Easter follows Holy Week, and is the third and final day of the Paschal Triduum, the three-day period that began on the evening of Holy Thursday. The evening prayer of Easter Day officially ends the Triduum. The Triduum contains the heart of the Christian faith: Jesus’ death and resurrection.

Easter is not just a day, but an entire 50-day season, called Eastertide, marked by joyful festivities and liturgical fullness.

You might hear “Christ is Risen!” and “Alleluia!” frequently during the Easter season, because we are joyfully celebrating Christ’s bodily resurrection. The Feast of the Ascension falls within Easter season. The 50-day season of Easter runs up to, and includes, the Feast of Pentecost.

Of note, Western and Orthodox celebrations of Easter (Pascha) vary in certain ways.

Usually Orthodox and Western Christians celebrate Easter on two different Sundays. The reason is that Orthodox churches still base their calculation of Easter’s day on the Julian calendar, whereas Western churches follow the Gregorian calendar.

In order to keep the date of Easter on a Sunday, the date changes yearly based on the Paschal full moon. The possible date range for Western Easter day is March 21 to April 25.

So what is the rule for finding the date of Easter?

Put simply, Easter is observed on the first Sunday after the first full moon on or after the day of the vernal equinox. The vernal equinox is the beginning of astronomical spring. However, ecclesiastical rules are slightly more complicated than this formula.

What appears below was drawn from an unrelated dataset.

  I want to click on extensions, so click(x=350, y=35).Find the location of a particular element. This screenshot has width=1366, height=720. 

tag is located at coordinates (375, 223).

As mentioned above, in the ancient church the feast of Christ’s resurrection was the pinnacle of the Christian year.

Following a three-year process of training and education, converts were baptized and received their first communion at Easter.

Saturday night (Holy Saturday) began with candlelight, and anticipated the return of Jesus Christ. As dawn came, Christians joyfully celebrated Christ’s resurrection and victory over evil.

Easter was not entirely without controversy in the early church. Different church regions were celebrating Easter at different times, and all claimed Apostolic authority. This controversy is called the Quartodeciman (Latin for “fourteenism”) controversy.

In Asia Minor, many churches, including the church at Smyrna under the pastoral care of St. Polycarp, were celebrating Easter on the 14th of Nisan, following Jewish Passover customs.

However, church historian Eusebius tells us that the church in Rome and most other Catholic dioceses always celebrated Easter on a Sunday. Both customs may have derived from Apostolic authority, but by the time of Origen (230 AD), the numbers of Quartodecimans were few.

Also, differences arose between the churches of Antioch and Alexandria as to the computation of the Paschal Moon. The Council of Nicaea settled the date of Easter (for the time being), in favor of the Alexandrians, putting Easter on the Sunday after the vernal equinox.

However, as discussed above, Eastern Orthodox and Western/Eastern Catholic Easter falls on different dates because of differing calendars.

The English word for the feast of the resurrection, Easter, differs from the feast’s name in other regions. In other regions the term is “Pascha,” which is derived from the word for “Passover.”

The word “Easter” might come from an Anglo-Saxon spring goddess. This is probably because the festival of Easter overlapped some pagan holiday in ancient England. While some have used this fact to say celebrating Easter is pagan, the fact is that only the name comes from a pagan source, probably stemming from popular usage.

Today, Easter is celebrated in a variety of ways.

Usually (in liturgical Churches) Easter follows a week of busy Holy Week services (Good Friday, Maundy Thursday, etc.). Often the first service of Easter is the Great Vigil. Many times the service is shortened from the earlier all-night celebrations.

Some modern ones go from 10 p.m. to 1 a.m., with Eucharist occurring at 12 a.m. or so. Unfortunately, in many churches the festival of the resurrection is simply another day of the year, while to the early Christians, it was the most important day.